[[ The records, beginning ]]

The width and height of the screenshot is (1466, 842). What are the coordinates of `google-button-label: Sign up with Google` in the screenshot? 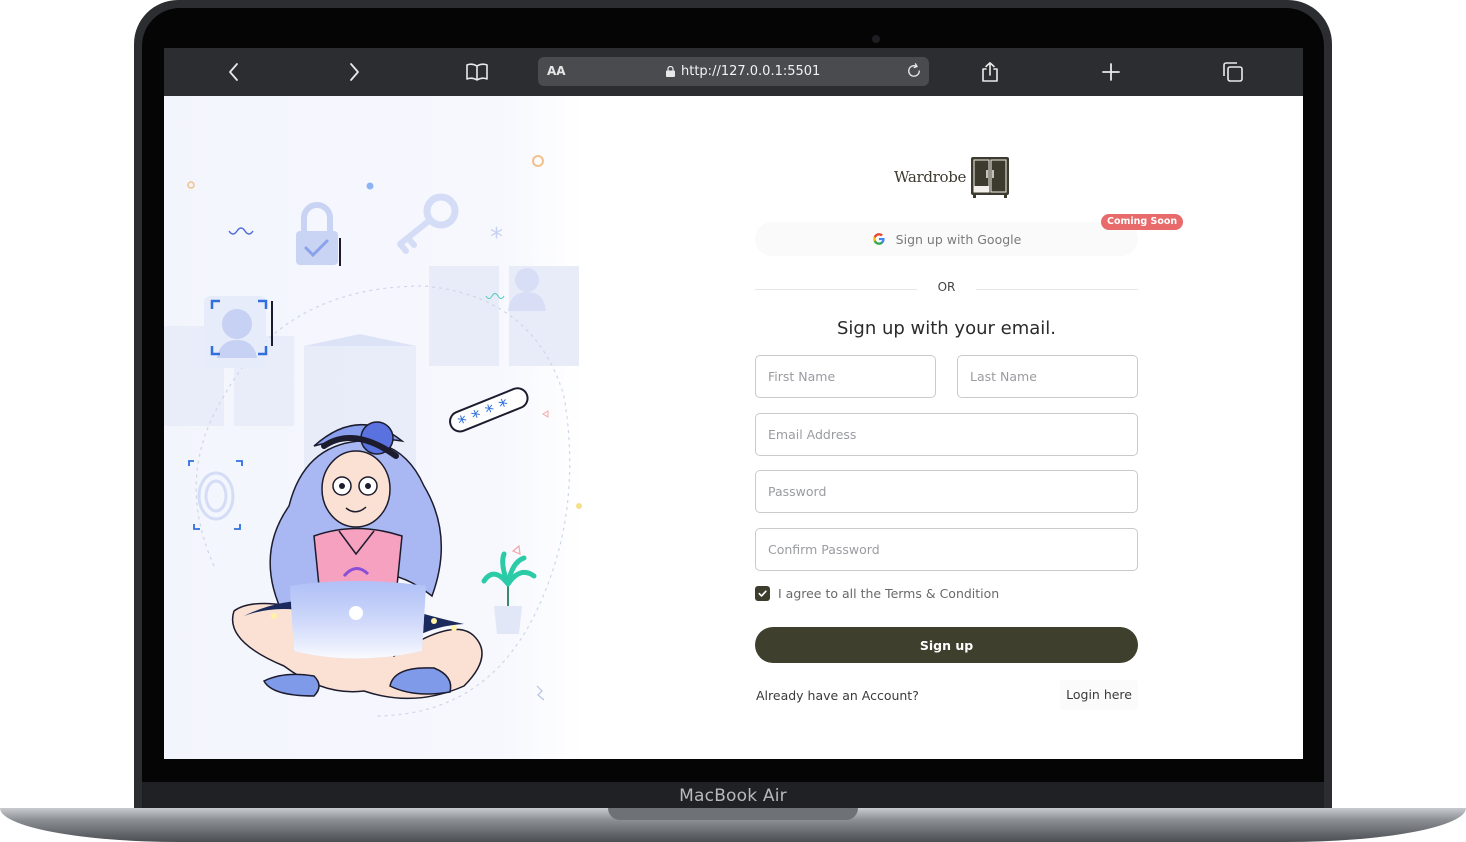 It's located at (958, 239).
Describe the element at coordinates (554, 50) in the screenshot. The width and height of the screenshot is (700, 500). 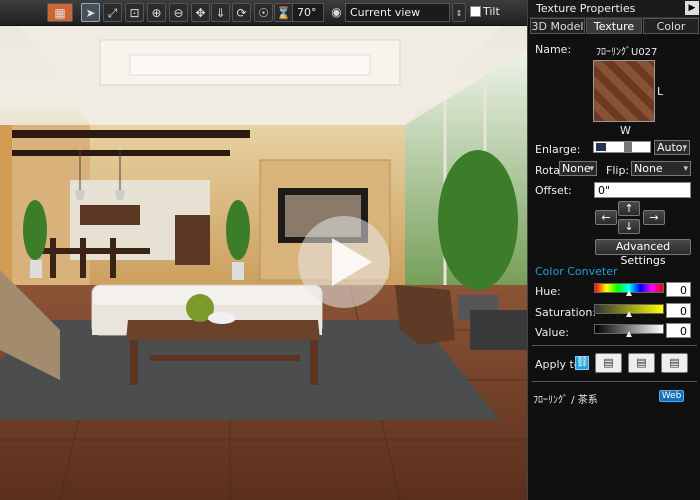
I see `name-label: Name:` at that location.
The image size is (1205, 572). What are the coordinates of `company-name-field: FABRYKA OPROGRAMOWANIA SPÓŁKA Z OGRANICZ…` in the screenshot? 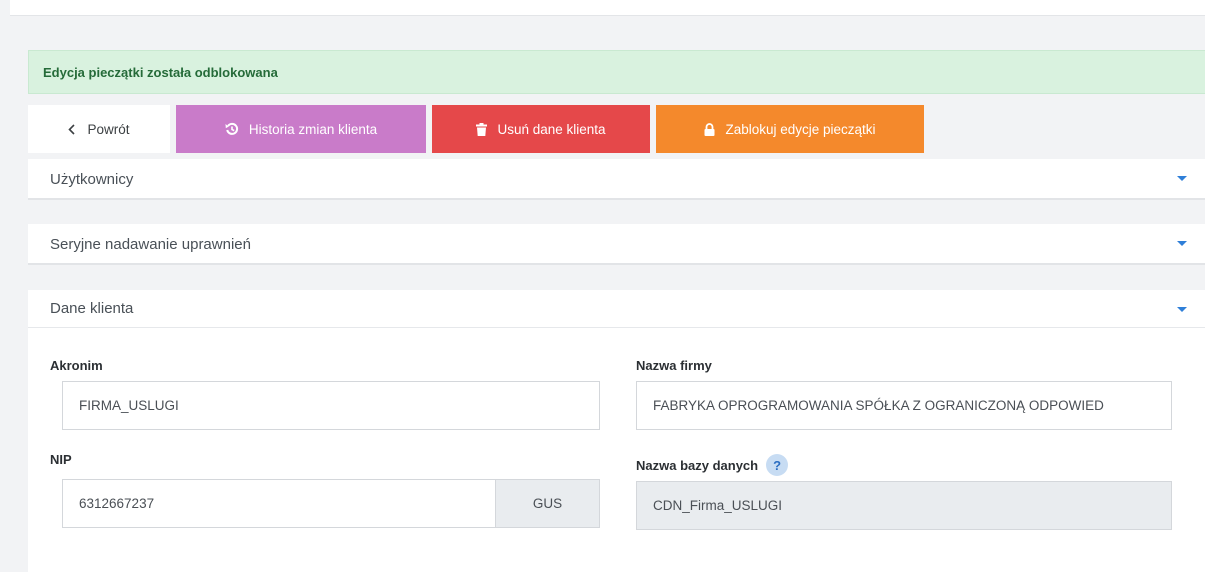 It's located at (904, 406).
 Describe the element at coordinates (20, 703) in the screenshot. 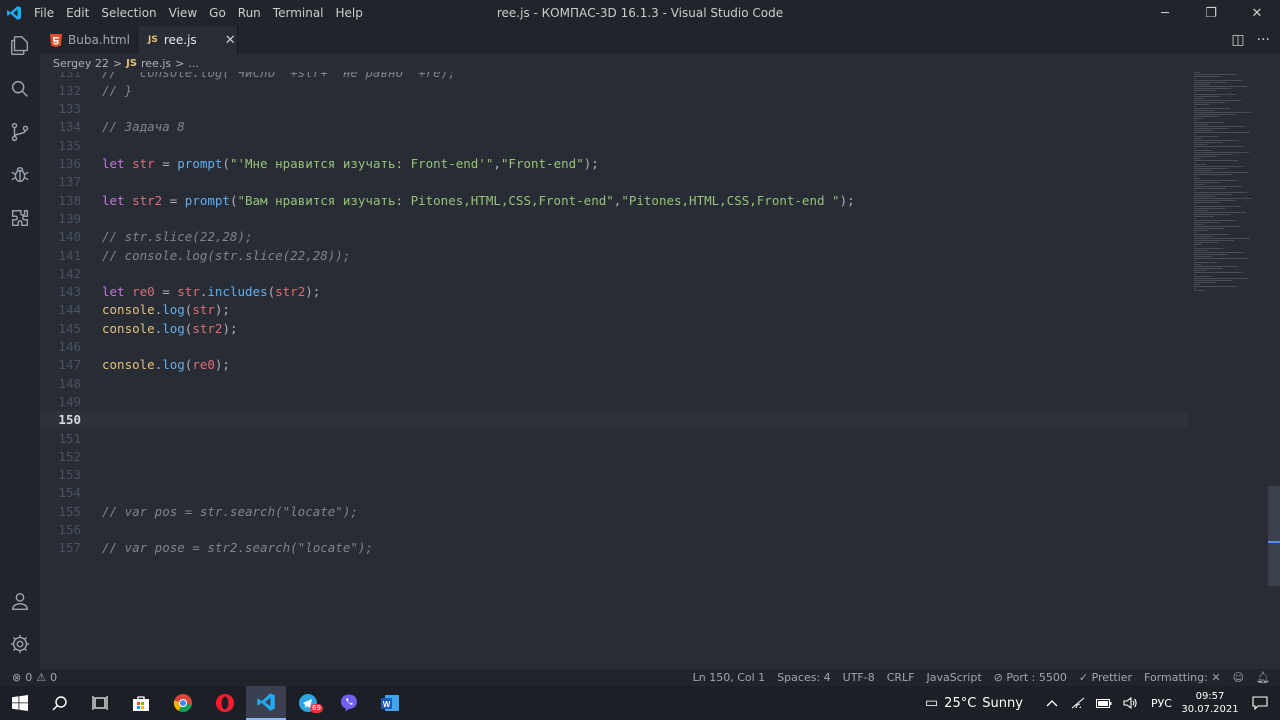

I see `start-windows-icon` at that location.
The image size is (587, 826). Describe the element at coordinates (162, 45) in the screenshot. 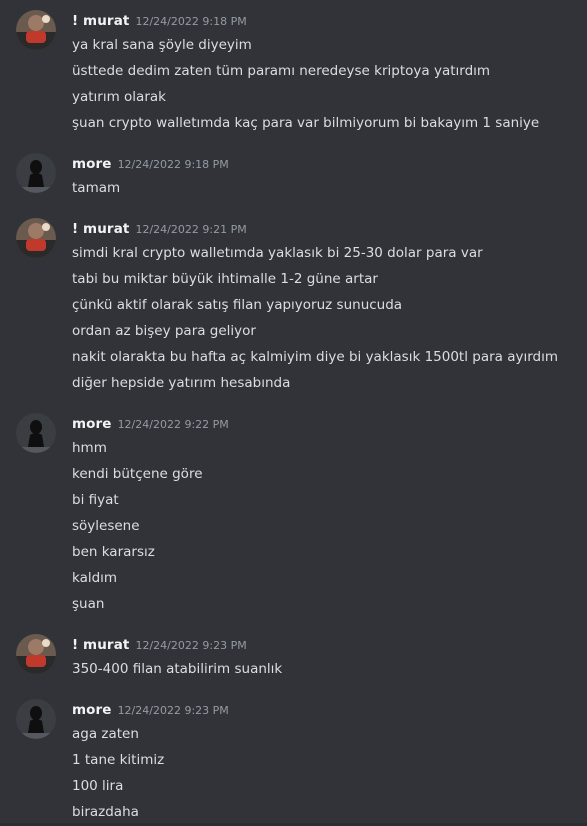

I see `message-line: ya kral sana şöyle diyeyim` at that location.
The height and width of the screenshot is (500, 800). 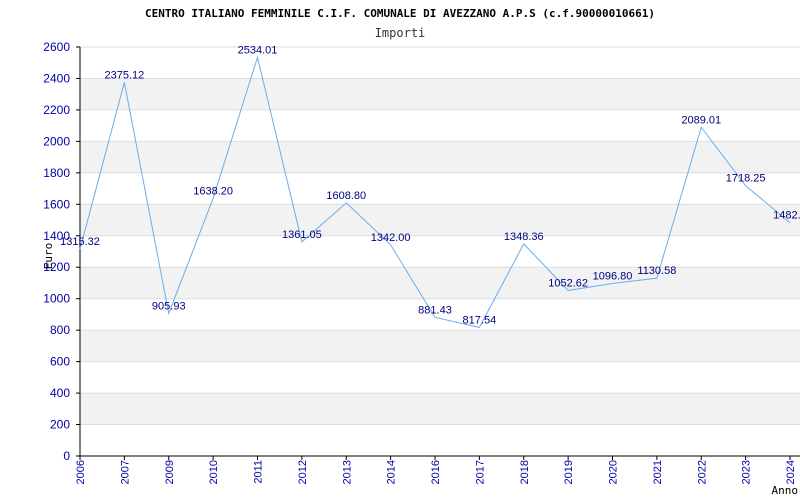 I want to click on data-label: 1342.00, so click(x=391, y=238).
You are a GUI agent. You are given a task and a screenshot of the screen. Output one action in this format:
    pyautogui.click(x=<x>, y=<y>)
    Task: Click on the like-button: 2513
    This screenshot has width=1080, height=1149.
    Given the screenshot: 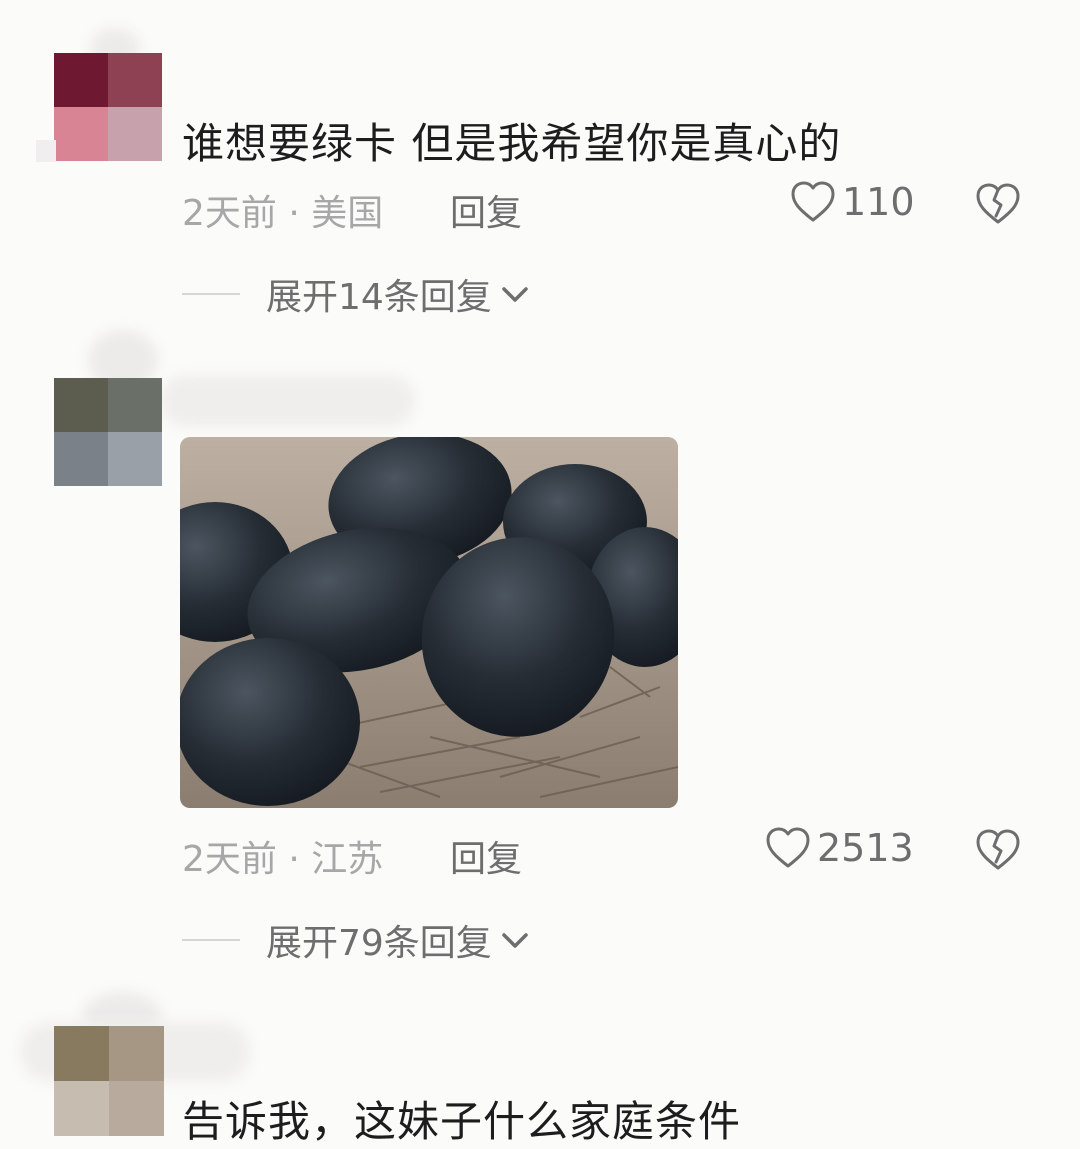 What is the action you would take?
    pyautogui.click(x=840, y=848)
    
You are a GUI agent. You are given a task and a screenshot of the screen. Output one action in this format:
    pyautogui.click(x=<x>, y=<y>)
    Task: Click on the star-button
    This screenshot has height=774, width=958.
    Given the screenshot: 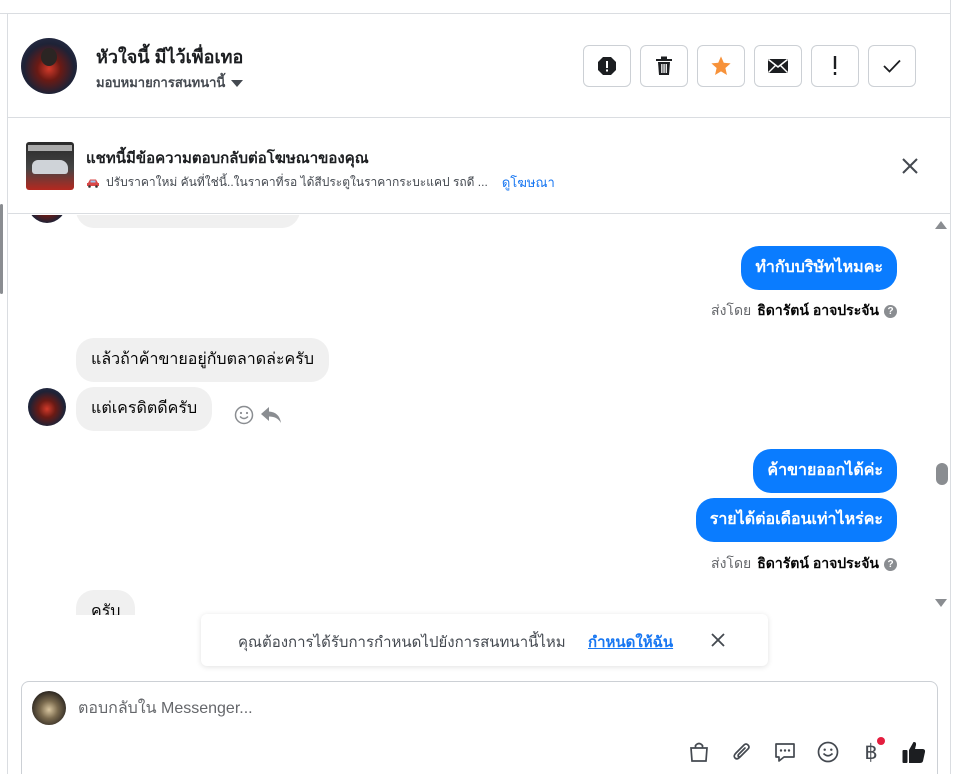 What is the action you would take?
    pyautogui.click(x=721, y=66)
    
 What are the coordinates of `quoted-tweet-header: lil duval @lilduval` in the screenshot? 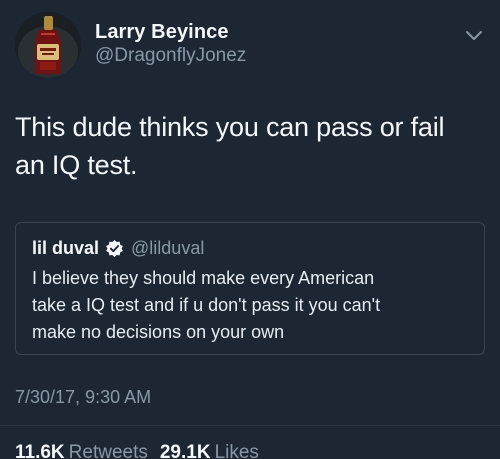 It's located at (250, 248).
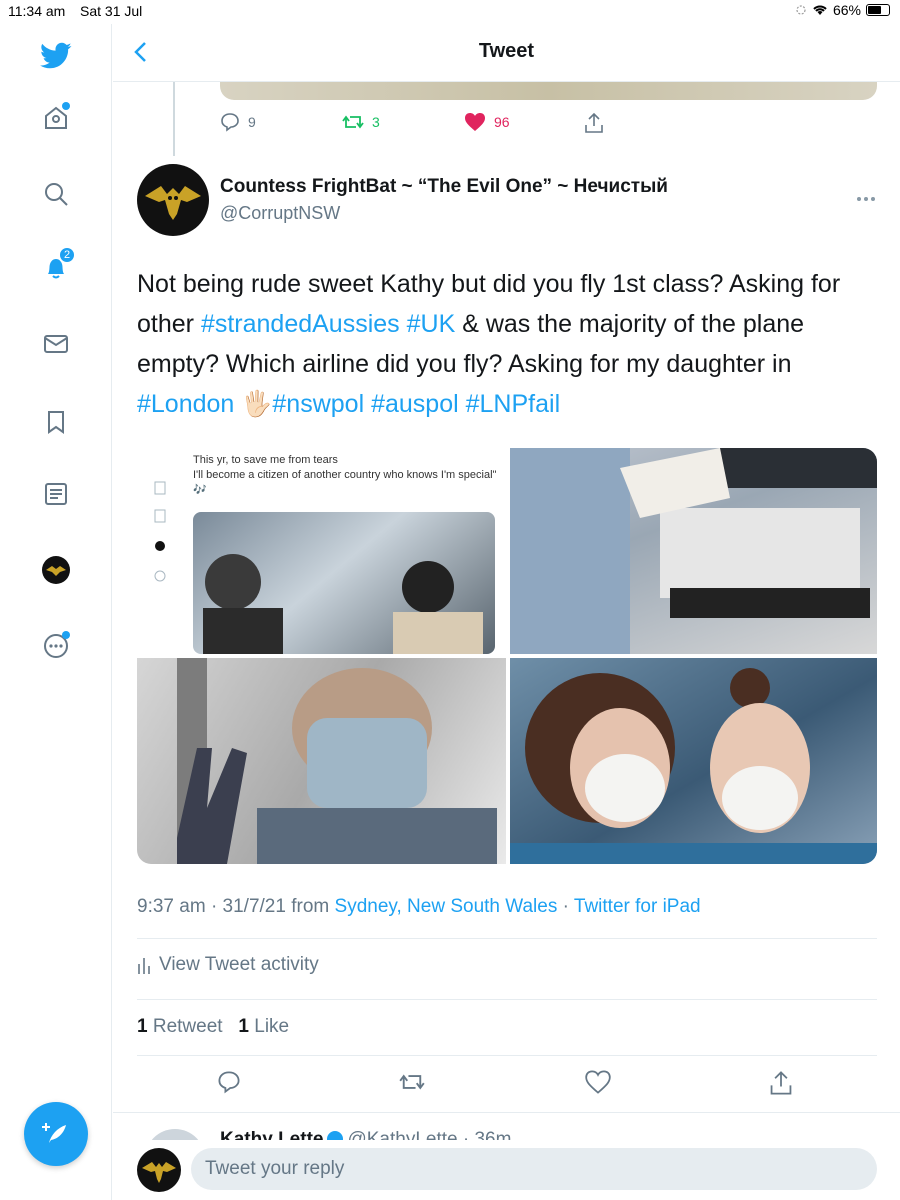 The height and width of the screenshot is (1200, 900). I want to click on hashtag-link: #UK, so click(432, 324).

[[ The records, end ]]

__Work to be completed__. Convert the rows above into a JSON list of strings, with one string for each line and blank lines left out. Begin at the line that has "Describe the element at coordinates (20, 703)", stop after the line that has "ya kral sana", and leave the pictures out of the list.

__Answer for this exercise__.
[
  " Describe the element at coordinates (20, 703) in the screenshot. ",
  "I see `start-windows-icon` at that location.",
  "The image size is (587, 826). Describe the element at coordinates (162, 45) in the screenshot. ",
  "I see `message-line: ya kral sana şöyle diyeyim` at that location."
]